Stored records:
· · · · ·
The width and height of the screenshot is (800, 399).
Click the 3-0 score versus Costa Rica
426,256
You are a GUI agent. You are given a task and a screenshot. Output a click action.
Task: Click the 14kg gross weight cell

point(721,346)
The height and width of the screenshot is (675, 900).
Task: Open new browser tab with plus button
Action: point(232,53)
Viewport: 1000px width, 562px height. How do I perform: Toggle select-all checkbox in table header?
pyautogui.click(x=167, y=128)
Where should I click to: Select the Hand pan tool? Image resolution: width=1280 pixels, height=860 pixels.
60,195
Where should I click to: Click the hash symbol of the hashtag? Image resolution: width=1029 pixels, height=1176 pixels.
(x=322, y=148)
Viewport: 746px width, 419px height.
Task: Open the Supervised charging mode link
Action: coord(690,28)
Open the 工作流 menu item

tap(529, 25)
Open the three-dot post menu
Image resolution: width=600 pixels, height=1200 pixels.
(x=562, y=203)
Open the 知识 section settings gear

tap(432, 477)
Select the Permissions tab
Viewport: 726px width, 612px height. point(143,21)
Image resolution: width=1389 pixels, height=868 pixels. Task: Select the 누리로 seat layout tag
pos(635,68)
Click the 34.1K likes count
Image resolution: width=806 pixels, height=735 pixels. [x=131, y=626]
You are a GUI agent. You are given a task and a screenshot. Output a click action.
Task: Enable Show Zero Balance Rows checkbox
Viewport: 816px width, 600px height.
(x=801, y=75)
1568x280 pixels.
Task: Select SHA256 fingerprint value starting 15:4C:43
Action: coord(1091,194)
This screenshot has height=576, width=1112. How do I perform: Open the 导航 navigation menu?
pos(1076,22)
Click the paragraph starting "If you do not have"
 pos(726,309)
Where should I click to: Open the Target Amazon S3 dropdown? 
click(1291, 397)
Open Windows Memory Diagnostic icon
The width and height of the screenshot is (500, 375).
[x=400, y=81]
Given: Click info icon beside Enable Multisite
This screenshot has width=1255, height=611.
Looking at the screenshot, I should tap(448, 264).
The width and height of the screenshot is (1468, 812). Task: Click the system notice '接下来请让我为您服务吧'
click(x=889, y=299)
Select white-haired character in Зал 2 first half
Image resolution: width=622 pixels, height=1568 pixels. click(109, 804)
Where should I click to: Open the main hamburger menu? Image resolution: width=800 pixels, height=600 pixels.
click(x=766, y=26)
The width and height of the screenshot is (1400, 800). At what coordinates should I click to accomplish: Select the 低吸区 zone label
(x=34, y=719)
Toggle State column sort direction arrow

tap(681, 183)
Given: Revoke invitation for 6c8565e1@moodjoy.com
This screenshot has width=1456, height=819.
· · · · ·
▶ **Task brief**
Without any change, reproduce the data in full.

▶ **Exercise response**
The width and height of the screenshot is (800, 399).
Click the 3-0 score versus Costa Rica
426,256
You are a GUI agent. You are given a task and a screenshot. Output a click action.
Task: Click the 14kg gross weight cell

point(721,346)
The height and width of the screenshot is (675, 900).
Task: Open new browser tab with plus button
Action: point(232,53)
Viewport: 1000px width, 562px height. How do I perform: Toggle select-all checkbox in table header?
pyautogui.click(x=167, y=128)
Where should I click to: Select the Hand pan tool? Image resolution: width=1280 pixels, height=860 pixels.
60,195
Where should I click to: Click the hash symbol of the hashtag? Image resolution: width=1029 pixels, height=1176 pixels.
(x=322, y=148)
Viewport: 746px width, 419px height.
Task: Open the Supervised charging mode link
Action: coord(690,28)
Open the 工作流 menu item

tap(529, 25)
Open the three-dot post menu
Image resolution: width=600 pixels, height=1200 pixels.
(x=562, y=203)
Open the 知识 section settings gear

tap(432, 477)
Select the Permissions tab
Viewport: 726px width, 612px height. point(143,21)
Image resolution: width=1389 pixels, height=868 pixels. Task: Select the 누리로 seat layout tag
pos(635,68)
Click the 34.1K likes count
Image resolution: width=806 pixels, height=735 pixels. [x=131, y=626]
You are a GUI agent. You are given a task and a screenshot. Output a click action.
Task: Enable Show Zero Balance Rows checkbox
Viewport: 816px width, 600px height.
(x=801, y=75)
1568x280 pixels.
Task: Select SHA256 fingerprint value starting 15:4C:43
Action: coord(1091,194)
This screenshot has height=576, width=1112. How do I perform: Open the 导航 navigation menu?
pos(1076,22)
Click the paragraph starting "If you do not have"
 pos(726,309)
Where should I click to: Open the Target Amazon S3 dropdown? 
click(1291, 397)
Open Windows Memory Diagnostic icon
The width and height of the screenshot is (500, 375).
[x=400, y=81]
Given: Click info icon beside Enable Multisite
This screenshot has width=1255, height=611.
Looking at the screenshot, I should tap(448, 264).
The width and height of the screenshot is (1468, 812). Task: Click the system notice '接下来请让我为您服务吧'
click(x=889, y=299)
Select white-haired character in Зал 2 first half
Image resolution: width=622 pixels, height=1568 pixels. click(109, 804)
Where should I click to: Open the main hamburger menu? Image resolution: width=800 pixels, height=600 pixels.
click(x=766, y=26)
The width and height of the screenshot is (1400, 800). At what coordinates should I click to accomplish: Select the 低吸区 zone label
(x=34, y=719)
Toggle State column sort direction arrow

tap(681, 183)
Given: Revoke invitation for 6c8565e1@moodjoy.com
This screenshot has width=1456, height=819.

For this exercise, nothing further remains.